Over in the boxing arena, Amanda Serrano picked up her second win over Heather Hardy after dominating “The Heat” in their championship rematch (video here). But the fight that stole the show was the Paul vs. Diaz main event.
Diaz was making his pro boxing debut after finally getting the UFC shackles off him, taking on a social media influencer who was slowly turning into a legitimate boxer while also making business waves in all aspects of the combat sports world.
After a slow start, Diaz started to find his groove and began scoring some points against Paul, the more accomplished boxer of the two. Despite landing some decent shots and winning a round or two, the fight belonged to Paul from the onset, who floored the Stockton slugger halfway through the fight.
But the contest also showed why Diaz is so beloved by his fan base. He takes a licking and keeps on ticking and believe it or not, he’s a showman inside the ring. Their pay-per-view (PPV) showcase also revealed something more important: Diaz isn’t that great of a boxer.
As tough as it is to hear for some of you, it’s the truth.
His style was unorthodox, he lacks power, he leaves himself open for big shots and — as durable as he is — makes little effort to preserve his long-term health. Despite all that, his toughness allowed him to weather the storm and make it all 10 rounds. While he didn’t get the win, Diaz once again raised his stock after the fight.
Now that Diaz is no longer under contract with UFC, he has the freedom to do what he chooses with his career. He currently has a $10 million offer on the table to run it back against Paul in a MMA cage, a potential fight that heavily favors Diaz.
But something tells me that won’t be happening anytime soon.

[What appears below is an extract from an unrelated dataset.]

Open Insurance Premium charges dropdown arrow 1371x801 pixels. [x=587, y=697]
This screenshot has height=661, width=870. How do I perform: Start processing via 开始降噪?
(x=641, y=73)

Diaz, 38, can always look for another boxing payday, but who can he face that will draw the same attention as he did with Paul? The Stockton slugger did proclaim that he would return to the Octagon once he settled his business with “The Problem Child,” but if he does, the promotion will likely want to lock him down with another “dirty” contract, which means no more boxing fights and definitely no PFL scrap against Paul.